Difficult RegEx substitutions (how to treat names in bibliography properly with .downcase!)


#1

I wonder if there is a way in Ruby how to solve the typical problem of
many publishing houses… Many editors and authors like capitalizing in
case of surnames whilst they are putting down a bibliography.

Typically:

ČERMÁK, F., BLATNÁ, R. (eds.) Manuál lexikografie. Jinočany: H&H, 1995.
DINGOVÁ, N., DVOŘÁKOVÁ, M., FALTÍNOVÁ, R., OKROUHLÍKOVÁ, L., SERVUSOVÁ,
J., ET AL.: Slovník znakového jazyka terminologie z období těhotenství,
porodu a péče o novorozence [CD-ROM]. Praha: Tamtam, 2005.

DÉGERANDO, J. M. De l’éducation des sourds-muets de naissance. Paris:
Chez Méquignon l’ainé père, 1827. [online]. [cit. 2012-02-14]. Dostupné
na: http://books.google.cz/

ECKHARDT, A., FRIED, V., HOFFMAN, M., HOKSZA, D., MATÝSKOVÁ, M.
Softwarový projekt Znak. Praha, 2005. Ročníková práce. Praha. MFF UK.

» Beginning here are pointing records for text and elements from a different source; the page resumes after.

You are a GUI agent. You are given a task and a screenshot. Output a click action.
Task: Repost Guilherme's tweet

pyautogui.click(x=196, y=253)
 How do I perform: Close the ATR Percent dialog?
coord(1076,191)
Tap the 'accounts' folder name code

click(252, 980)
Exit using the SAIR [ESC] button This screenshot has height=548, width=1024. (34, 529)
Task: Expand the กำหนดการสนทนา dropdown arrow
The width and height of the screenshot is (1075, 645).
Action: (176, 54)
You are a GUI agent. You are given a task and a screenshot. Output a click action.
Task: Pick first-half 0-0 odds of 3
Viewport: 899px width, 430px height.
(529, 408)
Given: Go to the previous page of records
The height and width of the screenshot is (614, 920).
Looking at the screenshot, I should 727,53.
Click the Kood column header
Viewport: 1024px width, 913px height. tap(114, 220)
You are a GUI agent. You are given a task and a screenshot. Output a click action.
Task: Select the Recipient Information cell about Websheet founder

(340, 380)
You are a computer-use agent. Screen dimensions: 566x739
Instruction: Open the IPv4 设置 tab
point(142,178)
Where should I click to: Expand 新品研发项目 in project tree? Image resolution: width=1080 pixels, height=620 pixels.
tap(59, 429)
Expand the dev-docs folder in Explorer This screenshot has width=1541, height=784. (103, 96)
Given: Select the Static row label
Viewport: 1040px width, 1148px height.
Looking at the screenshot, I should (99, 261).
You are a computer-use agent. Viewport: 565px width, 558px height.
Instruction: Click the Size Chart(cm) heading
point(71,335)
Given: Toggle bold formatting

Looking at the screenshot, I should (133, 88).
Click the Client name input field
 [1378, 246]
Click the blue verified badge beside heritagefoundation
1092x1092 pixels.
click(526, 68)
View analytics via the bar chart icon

As you could notice, it includes accented chars. I would be happy if I
was able to treat these names as Abbb, (first is capitalized, the
remainder becomes small caps.

Until now I have figured this horrible thing. It is able to properly
find what I need but I have a problem with subtitution. As you can see,
the problem is when the first founded char == the second. That means if
I have MOTLIK, it works perfectly, if I had ÉPÉE, it becomes ÉpÉe. I
have no idea if I could use another RegEx or if it is solvable in the
replacing part:

par = ARGV[0]

text = open(par)
reg = text.read.force_encoding(Encoding::UTF_8)

overkill = “A-ZÁÄÉËĚÍÓÖÔÚŮÜÝČĎŇŘŠŤŽĹĽ”
reg.gsub!(/(?<=([#{overkill}]{1}))([#{overkill}]{1,15})([^.a-z\s)-]),/)
{ |s|
if $1 == $2; #???
#???
$2.downcase! + ‘,’ #???
else
#???
end
}

puts reg
text.close()


#2

Hi,

not going to comment a bit hairy regex patterns in the example.

Concerning the case issue, by the documentation String#downcase and
String#upcase are effective with ASCII characters only. You would need
to look for an external module with more advanced unicode support like
http://rubygems.org/gems/unicode.
The above example would then result in

Unicode::downcase ‘ÉPÉE’
=> “épée”

For locale-based unicode collation, another module like ffi-icu(wrapper
around ICU library) would be required.


#3

David, thank you a lot!